* Problema *
Repita as linhas a seguir sem nenhuma alteração.

+---+

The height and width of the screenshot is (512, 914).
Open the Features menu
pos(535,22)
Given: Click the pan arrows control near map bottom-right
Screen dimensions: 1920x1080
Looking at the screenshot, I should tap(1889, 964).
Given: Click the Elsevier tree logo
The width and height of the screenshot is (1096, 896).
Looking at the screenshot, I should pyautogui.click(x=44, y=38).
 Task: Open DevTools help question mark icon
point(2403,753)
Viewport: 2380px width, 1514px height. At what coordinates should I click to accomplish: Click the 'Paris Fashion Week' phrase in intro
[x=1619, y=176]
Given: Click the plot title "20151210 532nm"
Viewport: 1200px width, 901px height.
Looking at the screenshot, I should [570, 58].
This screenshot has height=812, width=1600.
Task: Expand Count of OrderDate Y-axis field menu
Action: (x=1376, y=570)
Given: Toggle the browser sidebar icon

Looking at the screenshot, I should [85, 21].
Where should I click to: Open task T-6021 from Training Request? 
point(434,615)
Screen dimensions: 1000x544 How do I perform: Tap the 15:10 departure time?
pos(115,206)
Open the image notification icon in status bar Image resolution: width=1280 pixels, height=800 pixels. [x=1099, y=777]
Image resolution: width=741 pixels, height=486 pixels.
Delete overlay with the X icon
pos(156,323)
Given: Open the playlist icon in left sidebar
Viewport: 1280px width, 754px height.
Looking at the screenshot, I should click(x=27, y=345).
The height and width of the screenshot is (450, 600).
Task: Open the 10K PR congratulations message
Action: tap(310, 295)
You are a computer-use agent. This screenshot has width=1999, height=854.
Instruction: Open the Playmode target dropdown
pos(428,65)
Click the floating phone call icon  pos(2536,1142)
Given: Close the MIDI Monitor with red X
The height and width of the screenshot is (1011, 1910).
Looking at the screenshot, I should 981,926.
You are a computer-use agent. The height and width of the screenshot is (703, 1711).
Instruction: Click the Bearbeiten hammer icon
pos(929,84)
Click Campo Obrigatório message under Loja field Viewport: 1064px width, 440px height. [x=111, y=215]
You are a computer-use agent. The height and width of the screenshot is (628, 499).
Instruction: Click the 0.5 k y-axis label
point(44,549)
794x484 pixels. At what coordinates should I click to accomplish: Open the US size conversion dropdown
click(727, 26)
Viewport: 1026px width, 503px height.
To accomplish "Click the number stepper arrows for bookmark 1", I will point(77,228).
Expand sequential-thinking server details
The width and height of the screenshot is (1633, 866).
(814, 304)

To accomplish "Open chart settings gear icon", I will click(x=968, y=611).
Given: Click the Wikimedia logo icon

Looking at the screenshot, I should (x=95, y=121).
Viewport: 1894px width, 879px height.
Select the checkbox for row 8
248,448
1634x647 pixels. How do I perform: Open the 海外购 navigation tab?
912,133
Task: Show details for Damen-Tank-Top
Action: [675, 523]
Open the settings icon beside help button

+---+

* Resultado abaixo *
The height and width of the screenshot is (512, 914).
Open the Features menu
pos(535,22)
Given: Click the pan arrows control near map bottom-right
Screen dimensions: 1920x1080
Looking at the screenshot, I should tap(1889, 964).
Given: Click the Elsevier tree logo
The width and height of the screenshot is (1096, 896).
Looking at the screenshot, I should pyautogui.click(x=44, y=38).
 Task: Open DevTools help question mark icon
point(2403,753)
Viewport: 2380px width, 1514px height. At what coordinates should I click to accomplish: Click the 'Paris Fashion Week' phrase in intro
[x=1619, y=176]
Given: Click the plot title "20151210 532nm"
Viewport: 1200px width, 901px height.
Looking at the screenshot, I should [570, 58].
This screenshot has height=812, width=1600.
Task: Expand Count of OrderDate Y-axis field menu
Action: (x=1376, y=570)
Given: Toggle the browser sidebar icon

Looking at the screenshot, I should [85, 21].
Where should I click to: Open task T-6021 from Training Request? 
point(434,615)
Screen dimensions: 1000x544 How do I perform: Tap the 15:10 departure time?
pos(115,206)
Open the image notification icon in status bar Image resolution: width=1280 pixels, height=800 pixels. [x=1099, y=777]
Image resolution: width=741 pixels, height=486 pixels.
Delete overlay with the X icon
pos(156,323)
Given: Open the playlist icon in left sidebar
Viewport: 1280px width, 754px height.
Looking at the screenshot, I should click(x=27, y=345).
The height and width of the screenshot is (450, 600).
Task: Open the 10K PR congratulations message
Action: tap(310, 295)
You are a computer-use agent. This screenshot has width=1999, height=854.
Instruction: Open the Playmode target dropdown
pos(428,65)
Click the floating phone call icon  pos(2536,1142)
Given: Close the MIDI Monitor with red X
The height and width of the screenshot is (1011, 1910).
Looking at the screenshot, I should 981,926.
You are a computer-use agent. The height and width of the screenshot is (703, 1711).
Instruction: Click the Bearbeiten hammer icon
pos(929,84)
Click Campo Obrigatório message under Loja field Viewport: 1064px width, 440px height. [x=111, y=215]
You are a computer-use agent. The height and width of the screenshot is (628, 499).
Instruction: Click the 0.5 k y-axis label
point(44,549)
794x484 pixels. At what coordinates should I click to accomplish: Open the US size conversion dropdown
click(727, 26)
Viewport: 1026px width, 503px height.
To accomplish "Click the number stepper arrows for bookmark 1", I will point(77,228).
Expand sequential-thinking server details
The width and height of the screenshot is (1633, 866).
(814, 304)

To accomplish "Open chart settings gear icon", I will click(x=968, y=611).
Given: Click the Wikimedia logo icon

Looking at the screenshot, I should (x=95, y=121).
Viewport: 1894px width, 879px height.
Select the checkbox for row 8
248,448
1634x647 pixels. How do I perform: Open the 海外购 navigation tab?
912,133
Task: Show details for Damen-Tank-Top
Action: [675, 523]
Open the settings icon beside help button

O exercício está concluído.